RECORD EXTRACTS:
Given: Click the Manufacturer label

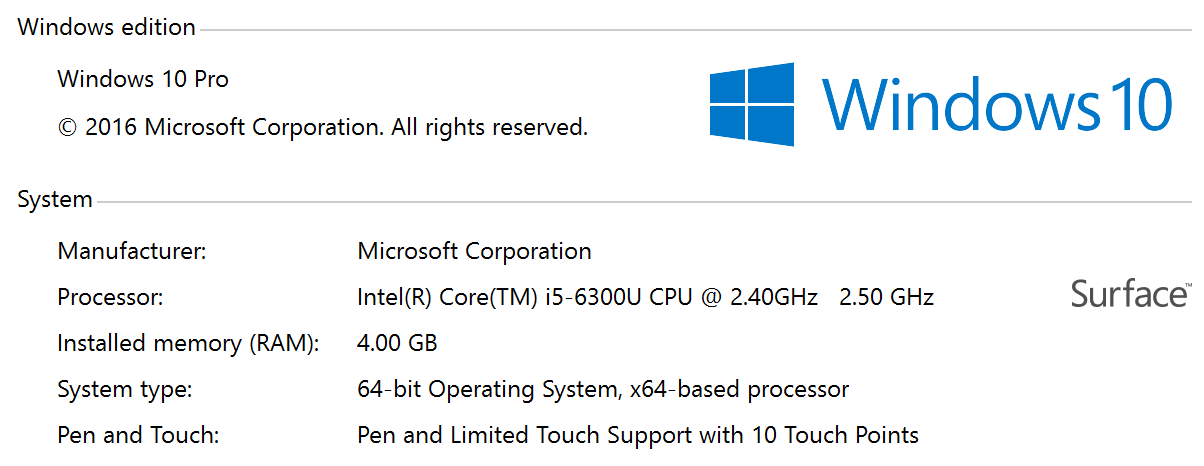Looking at the screenshot, I should [132, 251].
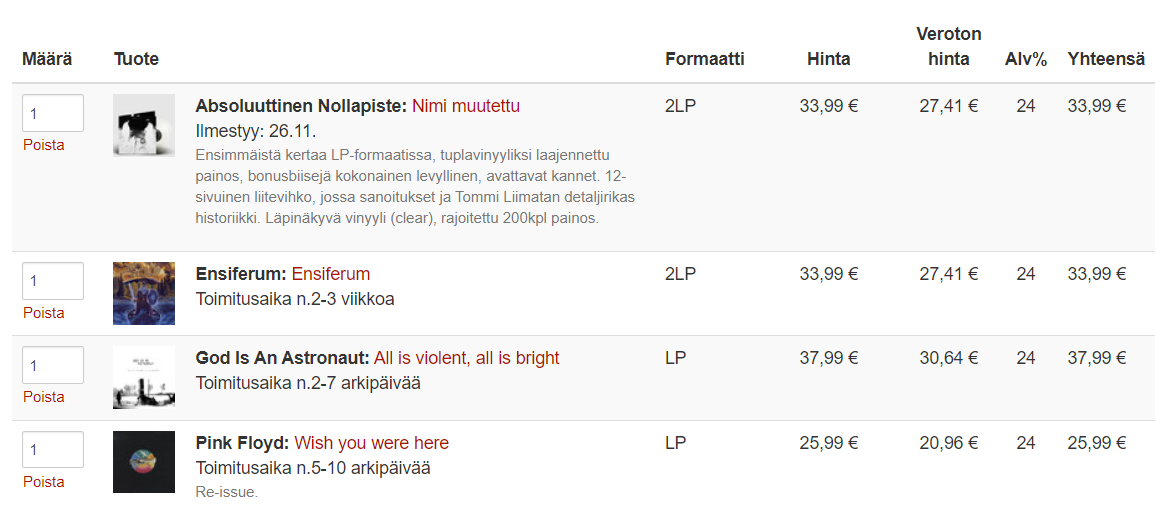Open the Ensiferum album cover thumbnail
This screenshot has width=1164, height=520.
click(144, 293)
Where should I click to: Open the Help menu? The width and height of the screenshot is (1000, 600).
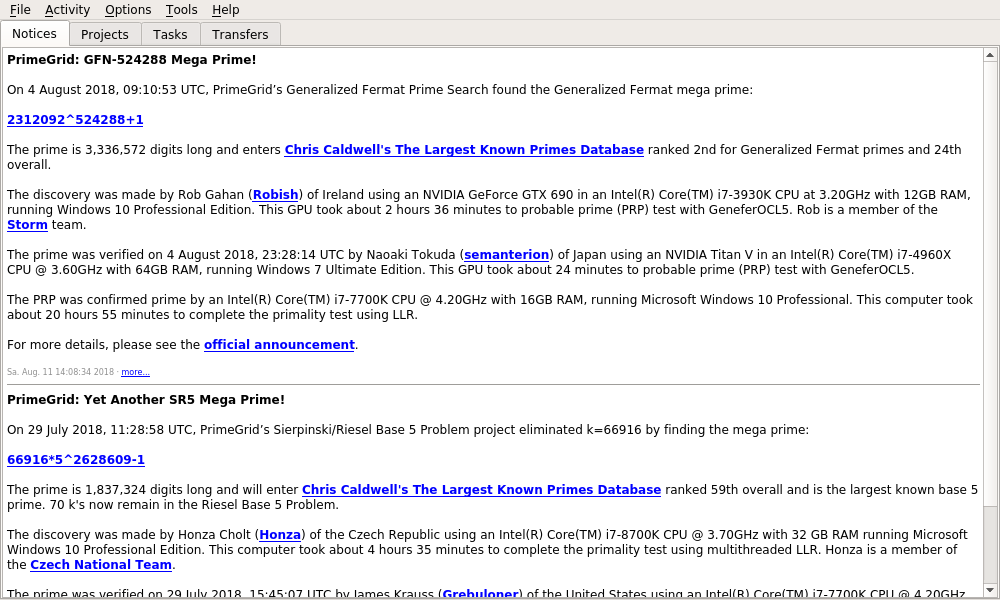click(225, 10)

EXERCISE DESCRIPTION: Starting at the line with "Where should I", write out every line exactly through the final line of the records above, both included, and skip the pictures.

TASK RESPONSE:
Where should I click to: Open the Help menu? The width and height of the screenshot is (1000, 600).
click(225, 10)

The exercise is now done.